#### [Document extract]
At least the cut to the negotiating table is as gentle as it can be. There’s just enough back-and-forth here to remind us how long these conflicts have simmered, and how repetitive they get, and that somehow, everything always comes out in Earth’s favor.

What Holden does in the end, finally, brilliantly, is make a giant decision with repercussions for all of humanity—after talking to the people it’s going to affect the most. He doesn’t drop the presidency into Drummer’s lap without her consent and her acceptance. He takes power for the sole purpose of giving it up again. It’s something Avasarala would never expect because it would never cross her mind, and she immediately wants to fight him on it. But I think she’s too smart to undo it. It would undo every single thing they fought side by side for, and every single thing Drummer said when she named exactly what has always been done to the Belt:

“I will not be reasoned back into my place. Belters are promised a future so long as it remains convenient. We are given a voice so long as Inners control the comm. We have a vote so long as we can be voted down.”

Screenshot: Prime Video

Sometimes you have to break the system to make it truly work for everyone. Sometimes the person with power has to be willing to give that power up. Some systems need to be entirely unmade and rebuilt so that they actually serve the people they are meant to serve. The Expanse, in the end, is a story about doing that—about breaking things to make them better, and about what it really takes to make a better future. Sacrifices are required, and I don’t mean giving up plastic straws. I mean being willing to consider all our systems and who they actually serve.

The Expanse is also a story about a bunch of random people thrown together by strange twists of fate who grow into a family and wind up saving the day a whole lot. They’ve been through so much, from the Cant to Eros to the Behemoth to Ilus to a post-apocalyptic world—and to one more eve-of-battle dinner together on the Rocinante. (An absolutely perfect scene, that one.) But this show is always at least two things. In the same way that it’s space politics and action and it’s a character drama, it’s a story with a huge scope and big stakes and an intimate story about how we can be better, piece by piece, person by person. Systems need changing, but people do, too. And Naomi gets the last word on that when she tells Jim he did the right thing:

“You did. You followed your conscience in the hope that others would follow theirs. You didn’t do it for a reward or a pat on the head. The universe never tells us if we did right or wrong. It’s more important to try to help people than to know that you did. More important that someone else’s life gets better than for you to feel good about yourself. You never know the effect you might have on someone, not really. Maybe one cool thing you said haunts them forever. Maybe one moment of kindness gives them comfort or courage. Maybe you said the one thing they needed to hear. It doesn’t matter if you ever know. You just have to try.”

As she talks, we learn what Naomi will never know: Filip left the Pella. He’s Filip Nagata now, and he’s Filip Nagata because she did what she could with him: She tried.

#### [Directive]
Rewrite the part of the passage on The Expanse that begins with "Sometimes you have" and ends with "they actually serve.", putting "paper bags" in place of "plastic straws".

#### [Information shown]
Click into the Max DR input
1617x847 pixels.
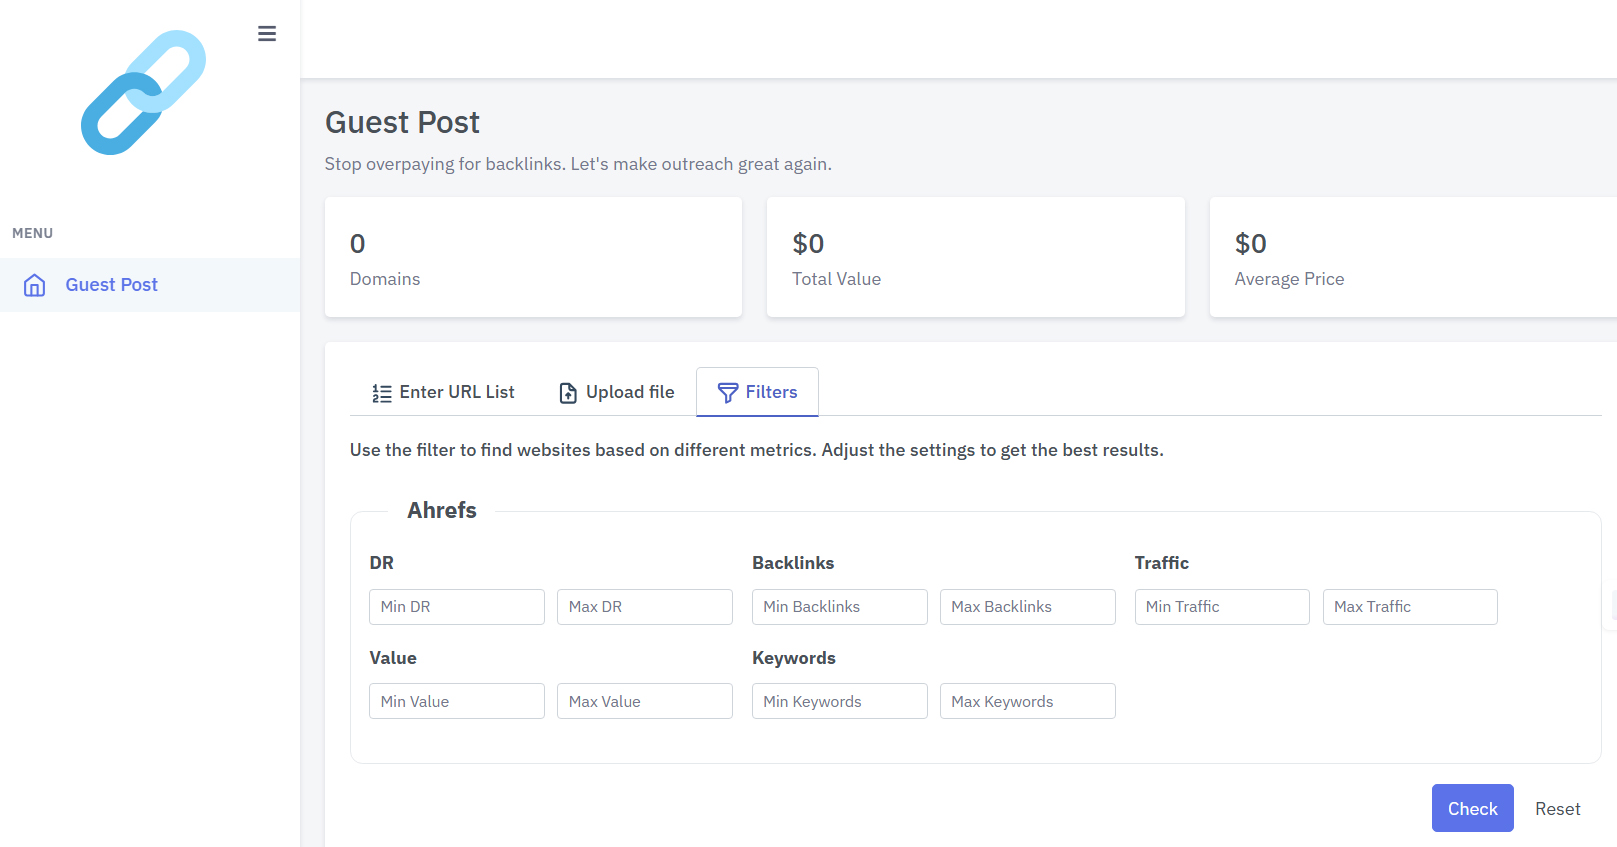click(644, 607)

#### [The solution]
Sometimes you have to break the system to make it truly work for everyone. Sometimes the person with power has to be willing to give that power up. Some systems need to be entirely unmade and rebuilt so that they actually serve the people they are meant to serve. The Expanse, in the end, is a story about doing that—about breaking things to make them better, and about what it really takes to make a better future. Sacrifices are required, and I don’t mean giving up paper bags. I mean being willing to consider all our systems and who they actually serve.